Seit dem Jahr 1992 führte Abune Paulos die 40 Millionen orthodoxen Christen Äthiopiens, also rund die Hälfte der Bevölkerung. Zum Kirchenführer gewählt worden war er ein Jahr nach dem Sturz der kommunistischen Regierung von Mengistu Haile Mariam. In den 1980er-Jahren sass Paulos unter dem Derg-Regime, also der Militärregierung, im Gefängnis, danach lebte er mehrere Jahre in den USA im Exil.
Neben Abune Paulos starb nun in der Nacht auf Dienstag auch Premierminister Meles Zenawi – womit innerhalb kürzester Zeit gleich zwei wichtige politische Akteure und Garanten der Stabilität verstarben. Viele sorgen sich nun, dass Äthiopien ins Wanken geraten könnte.

Bundeslade im Land

Laut der äthiopischen Kirche befindet sich die Bundeslade (enthält die jüdischen Gesetzestafeln) an einem sicheren Ort in der äthiopischen Stadt Aksum und wurde einst von Menelik, dem Sohn Salomos und der Königin von Saba nach Äthiopien gebracht. Dies bekräftigte der äthiopische Patriarch Abune Paulos unter anderem in einem Interview mit der Zeitung «Die Welt».
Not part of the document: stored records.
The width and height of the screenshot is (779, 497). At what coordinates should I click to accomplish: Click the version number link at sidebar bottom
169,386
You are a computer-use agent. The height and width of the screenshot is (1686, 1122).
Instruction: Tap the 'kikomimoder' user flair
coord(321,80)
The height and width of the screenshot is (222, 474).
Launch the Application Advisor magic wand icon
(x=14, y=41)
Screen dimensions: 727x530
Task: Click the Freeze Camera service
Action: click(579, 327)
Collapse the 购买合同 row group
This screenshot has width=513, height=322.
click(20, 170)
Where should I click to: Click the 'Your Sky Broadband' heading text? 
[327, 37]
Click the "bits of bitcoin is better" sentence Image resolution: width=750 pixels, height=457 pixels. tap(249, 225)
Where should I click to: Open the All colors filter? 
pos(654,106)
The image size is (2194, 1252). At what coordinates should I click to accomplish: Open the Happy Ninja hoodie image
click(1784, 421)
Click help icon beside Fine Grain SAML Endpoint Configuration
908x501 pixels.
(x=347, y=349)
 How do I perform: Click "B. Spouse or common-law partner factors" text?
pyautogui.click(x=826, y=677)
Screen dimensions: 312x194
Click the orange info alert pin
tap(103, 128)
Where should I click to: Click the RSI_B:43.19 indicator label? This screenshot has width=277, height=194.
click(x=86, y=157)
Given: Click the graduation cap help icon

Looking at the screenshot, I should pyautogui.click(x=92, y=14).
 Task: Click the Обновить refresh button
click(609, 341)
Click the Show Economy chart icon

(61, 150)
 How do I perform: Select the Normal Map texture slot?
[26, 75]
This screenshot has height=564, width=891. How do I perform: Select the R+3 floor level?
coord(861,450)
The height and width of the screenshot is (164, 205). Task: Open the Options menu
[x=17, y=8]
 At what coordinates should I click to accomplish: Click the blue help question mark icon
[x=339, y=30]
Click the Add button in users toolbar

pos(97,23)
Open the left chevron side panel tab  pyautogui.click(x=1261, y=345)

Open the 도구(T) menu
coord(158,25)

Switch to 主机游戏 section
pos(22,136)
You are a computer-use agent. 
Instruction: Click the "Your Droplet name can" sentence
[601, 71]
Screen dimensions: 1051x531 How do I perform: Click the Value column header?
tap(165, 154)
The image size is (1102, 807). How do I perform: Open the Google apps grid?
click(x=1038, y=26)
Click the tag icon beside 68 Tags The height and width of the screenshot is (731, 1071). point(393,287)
Die äthiopische Orthodoxie zählt zu den ältesten und traditionsreichsten der Welt. Abune setzte sich auch für die Versöhnung zwischen Äthiopien und Eritrea ein. Die orthodoxe Kirche wurde zu einer der grössten Hilfsorganisationen für Kriegsflüchtlinge im eigenen Lande, auch versuchte er Sudans Darfur-Krieg zu befrieden, wozu er den sudanesischen Präsidenten Omar el-Bashir traf.

Einst Druck durch die Kirche

In früheren Jahren litten evangelische Christen unter Druck der orthodoxen Kirche. Ging in der Vergangenheit noch Verfolgung von dieser Seite aus, ist dies heute kaum mehr der Fall.
Dennoch ist die Lage insgesamt nicht besser geworden. Innerhalb der letzten zwei Jahre wurden Christen vermehrt Opfer von Angriffen, insbesondere in Gegenden, wo viele Muslime leben, die rund vierzig Prozent der Bevölkerung ausmachen.

Vermehrte Übergriffe

Zwar lebt in Äthiopien eine christliche Mehrheit und die Verfassung Äthiopiens verspricht Religionsfreiheit, allerdings geniessen die einzelnen Verwaltungszonen eine bestimmte Autonomie. Und so kommt es in Gebieten mit mehrheitlich muslimischer Bevölkerung, besonders im Osten und Südosten, zu Übergriffen auf Christen und Menschen, die den Islam verlassen haben. Kirchen wurden mehrfach angegriffen und niedergebrannt und Christen teils ermordet. In anderen Fällen wurden Christen gezwungen, zum Islam überzutreten.
Mehr als 3'000 Christen mussten im März letzten Jahres die Region Jimma verlassen, nach einer Hetzjagd durch Islamisten, die im Ort 59 Kirchen niederbrannten und 28 Häuser von Christen zerstörten. Als Auslöser hatte ein Gerücht gereicht, wonach ein Christ den Koran entweiht habe.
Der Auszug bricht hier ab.